C’è però un punto interrogativo. Open Fiber, la fiber company di Stato (50% Cdp 50% Enel) che nei piani di governo dovrebbe fungere da baricentro della nuova società, sempre che Tim alla fine sia davvero d’accordo. Ma per Patuanelli, la società rischia di mancare l’appuntamento con il 2023, anno in cui dovrebbe completare gli investimenti nella fibra. Occorre “imprimere un’accelerazione nello sviluppo della fibra laddove dai dati resi noti da Infratel è difficile che Open Fiber rispetti gli obiettivi del piano al 2023”.

“C’è stata una call ieri – ha detto Patuanelli – di Infratel con gli operatori. La capacità che avremo di completare la strategia nazionale per la banda larga, il piano Bul, non sarà indifferente rispetto ai temi che stiamo affrontando. Ieri Infratel, società che come noto è vigilata dal Mise, ha fatto una call, un giro di tavolo con gli operatori del settore per verificare le attuali condizioni di mercato rispetto alla rete e il quadro che è emerso è certamente di un’accelerazione dello sviluppo della rete in fibra, ma ancora in ritardo rispetto agli obiettivi”.

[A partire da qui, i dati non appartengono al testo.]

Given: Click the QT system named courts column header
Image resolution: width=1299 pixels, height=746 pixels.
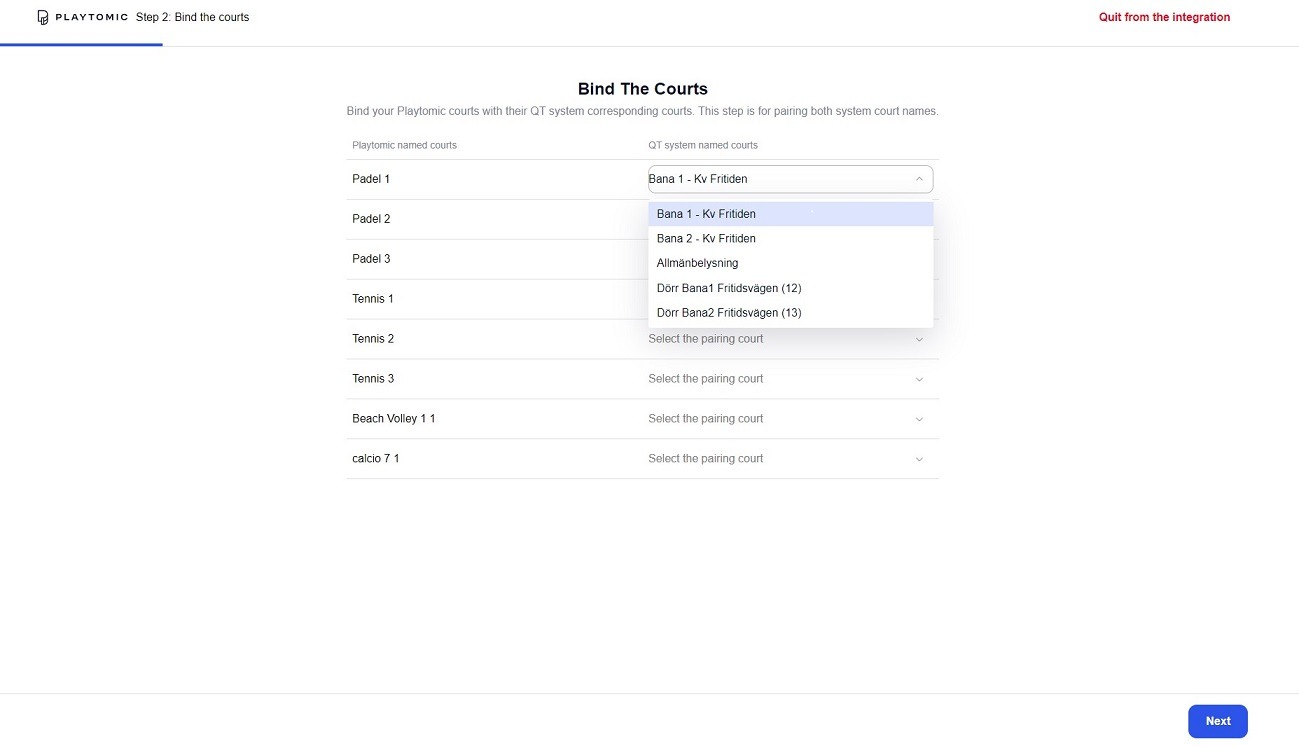Looking at the screenshot, I should pyautogui.click(x=703, y=145).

Patuanelli se possibile è stato ancora più chiaro. “Come è noto Open Fiber ha comunicato che il piano sarà completato nel 2023. In realtà i dati che Infratel ci dà rispetto ai progetti esecutivi ci dicono che anche il 2023 è un obiettivo che difficilemnte alle condizioni date sarà raggiunto”. Per questo “credo sia necessario imporre e imprimere un’accelerazione. Devo dire che Infratel nell’ultimo anno, se guardiamo non il punto di partenza ma il delta da inizio anno a fine anno, ha raggiunto l’obiettivo di fine anno ma chiaramente, dato il punto di partenza, siamo lontani da dove avremmo dovuto essere in questo momento”. E comunque “le risorse del Recovery Fund sono un canale forte da utilizzare in modo incisivo per implementare lo sviluppo della rete”.

Da Open Fiber però, chiariscono. “A oggi, nonostante le note difficoltà in cui versa il progettista incaricato, Open Fiber ha consegnato 3.045 progetti esecutivi, che garantiscono l’operatività fino a tutto il 2021. La progettazione non costituisce quindi un ostacolo o un impedimento alla realizzazione del progetto entro il 2023”.

ORIZZONTE RECOVERY FUND

Già, il Recovery Fund, che ruota proprio intorno alla digitalizzazione. Ma occhio a non perdere il treno. “Le risorse del Recovery Fund non sono infinite. Si tratta di circa 200 miliardi laddove l’Italia ha fatto già per il 2020 100 miliardi di extra-deficit. Non sono risorse infinite. Dobbiamo avere la capacità e in questo il contributo del Parlamento è fondamentale, di andare a rafforzare effettivamente il nostro sistema di imprese ma i tempi devono essere quelli indicati dall’Unione europea, non possiamo sbagliare i tempi della progettualità”.